The next problem is that while the Ishtar does more damage at the relevant ranges, it starts with less hitpoints. How do we calculate the effect of that? Well, you would look at ratios of damage and tank in both cases. You would consider how many enemy ships’ DPS an individual logi can rep through; however, we do not have to consider that here. The answer is surprisingly simple. We have established that the Ishtar will use either Curators with EM damage or Bouncers with explosive damage. We know that the Vulture is limited to firing thermal and kinetic. So we create custom damage profiles. Then, we ask EFT for the EHP each ship has against the other ship’s damage profile. In the case of the Vulture, we can choose between Curators with EM or Bouncers with pure explosive. We choose the one the Vulture does worse against. And there we have it. Not only does the Ishtar do more damage than the Vulture at the relevant ranges, but the Ishtar has more EHP. That is, when the Vulture and the Ishtar shoot each other, the Ishtar appears to have more EHP than the Vulture does.
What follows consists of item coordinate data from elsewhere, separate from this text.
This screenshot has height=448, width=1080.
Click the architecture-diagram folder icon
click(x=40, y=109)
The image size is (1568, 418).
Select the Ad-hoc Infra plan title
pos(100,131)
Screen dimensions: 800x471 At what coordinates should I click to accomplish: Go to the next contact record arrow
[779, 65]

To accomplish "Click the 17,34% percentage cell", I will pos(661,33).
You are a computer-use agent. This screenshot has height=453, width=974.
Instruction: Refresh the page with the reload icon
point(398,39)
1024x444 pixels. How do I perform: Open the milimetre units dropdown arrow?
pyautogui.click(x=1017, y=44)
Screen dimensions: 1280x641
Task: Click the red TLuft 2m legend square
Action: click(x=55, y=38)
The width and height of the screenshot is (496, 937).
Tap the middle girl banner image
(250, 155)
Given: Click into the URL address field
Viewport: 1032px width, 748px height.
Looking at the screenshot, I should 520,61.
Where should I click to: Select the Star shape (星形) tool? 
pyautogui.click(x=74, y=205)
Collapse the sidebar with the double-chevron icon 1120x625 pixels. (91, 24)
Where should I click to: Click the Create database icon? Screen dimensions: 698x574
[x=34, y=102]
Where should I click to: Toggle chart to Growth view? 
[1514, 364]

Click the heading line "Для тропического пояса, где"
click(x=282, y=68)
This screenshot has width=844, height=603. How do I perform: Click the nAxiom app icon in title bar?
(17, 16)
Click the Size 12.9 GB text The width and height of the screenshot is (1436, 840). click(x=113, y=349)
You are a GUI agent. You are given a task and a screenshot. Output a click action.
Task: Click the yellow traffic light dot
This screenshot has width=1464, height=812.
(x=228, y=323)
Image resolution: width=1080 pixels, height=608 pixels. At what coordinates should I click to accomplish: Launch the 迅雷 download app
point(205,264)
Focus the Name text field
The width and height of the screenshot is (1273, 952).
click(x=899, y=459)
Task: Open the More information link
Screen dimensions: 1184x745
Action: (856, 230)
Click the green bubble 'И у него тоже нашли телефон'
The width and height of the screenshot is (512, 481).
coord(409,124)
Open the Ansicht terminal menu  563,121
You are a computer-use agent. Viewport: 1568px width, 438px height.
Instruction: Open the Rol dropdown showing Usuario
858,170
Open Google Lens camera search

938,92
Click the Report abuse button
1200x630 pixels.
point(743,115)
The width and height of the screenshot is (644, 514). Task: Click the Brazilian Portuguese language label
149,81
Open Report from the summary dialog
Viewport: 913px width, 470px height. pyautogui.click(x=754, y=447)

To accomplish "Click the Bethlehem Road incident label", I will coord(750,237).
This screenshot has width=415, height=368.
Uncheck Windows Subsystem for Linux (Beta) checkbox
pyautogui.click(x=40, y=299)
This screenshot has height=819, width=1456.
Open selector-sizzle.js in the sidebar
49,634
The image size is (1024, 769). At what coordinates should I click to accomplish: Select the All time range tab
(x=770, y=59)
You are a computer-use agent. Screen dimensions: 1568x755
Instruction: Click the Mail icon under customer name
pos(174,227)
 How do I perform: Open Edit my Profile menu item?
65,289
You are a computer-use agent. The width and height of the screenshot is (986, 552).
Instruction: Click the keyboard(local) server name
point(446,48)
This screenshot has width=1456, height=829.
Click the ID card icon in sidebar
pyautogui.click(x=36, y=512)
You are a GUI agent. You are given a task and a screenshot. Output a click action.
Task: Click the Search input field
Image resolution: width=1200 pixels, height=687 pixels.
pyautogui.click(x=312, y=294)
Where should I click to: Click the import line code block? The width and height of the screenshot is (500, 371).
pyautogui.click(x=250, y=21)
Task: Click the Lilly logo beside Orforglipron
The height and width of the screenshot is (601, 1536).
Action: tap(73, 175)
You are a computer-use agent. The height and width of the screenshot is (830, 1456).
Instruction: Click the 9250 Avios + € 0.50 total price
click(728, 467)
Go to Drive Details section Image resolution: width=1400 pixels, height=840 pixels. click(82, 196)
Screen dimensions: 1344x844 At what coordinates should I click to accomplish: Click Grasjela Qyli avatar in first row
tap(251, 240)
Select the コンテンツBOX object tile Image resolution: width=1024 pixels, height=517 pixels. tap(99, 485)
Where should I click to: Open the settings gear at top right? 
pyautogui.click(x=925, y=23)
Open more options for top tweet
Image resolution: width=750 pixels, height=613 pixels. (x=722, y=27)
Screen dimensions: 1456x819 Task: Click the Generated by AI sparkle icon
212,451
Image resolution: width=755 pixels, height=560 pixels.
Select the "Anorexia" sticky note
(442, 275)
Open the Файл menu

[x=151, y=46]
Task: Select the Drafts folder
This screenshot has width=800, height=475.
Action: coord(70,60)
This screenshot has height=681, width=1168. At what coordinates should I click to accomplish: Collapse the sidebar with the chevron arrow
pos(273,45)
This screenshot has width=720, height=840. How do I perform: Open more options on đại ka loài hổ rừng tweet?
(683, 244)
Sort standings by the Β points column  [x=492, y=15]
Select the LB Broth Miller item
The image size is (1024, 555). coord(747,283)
Both Gallente and Caldari T2 ships have bonuses to kinetic and thermal resists. The Ishtar’s ability to shoot other damage types is a defining advantage over the locked-in Vulture. Damage type matters a great deal in practice. Never let the generic EHP value confuse you. Always check specific resistances on a fit.
If the answer was less simple than that, we would also have to talk about the possibility of killing enemy logistics or support ships like Huginns. We might end up talking about the intricacies of EWAR, piloting skill, or fleet warps. Some things just need to be tested. A handful of people can utilize the test server to accomplish this, but larger tests may require going out and fighting someone.
In closing, the result of good EFT work is not some metric or magical number. Successful EFT work feels good when you put it into practice on the field. You crush your enemies, see them driven before you, hear the lamentations on the forum and say to yourself, “This is a good doctrine.”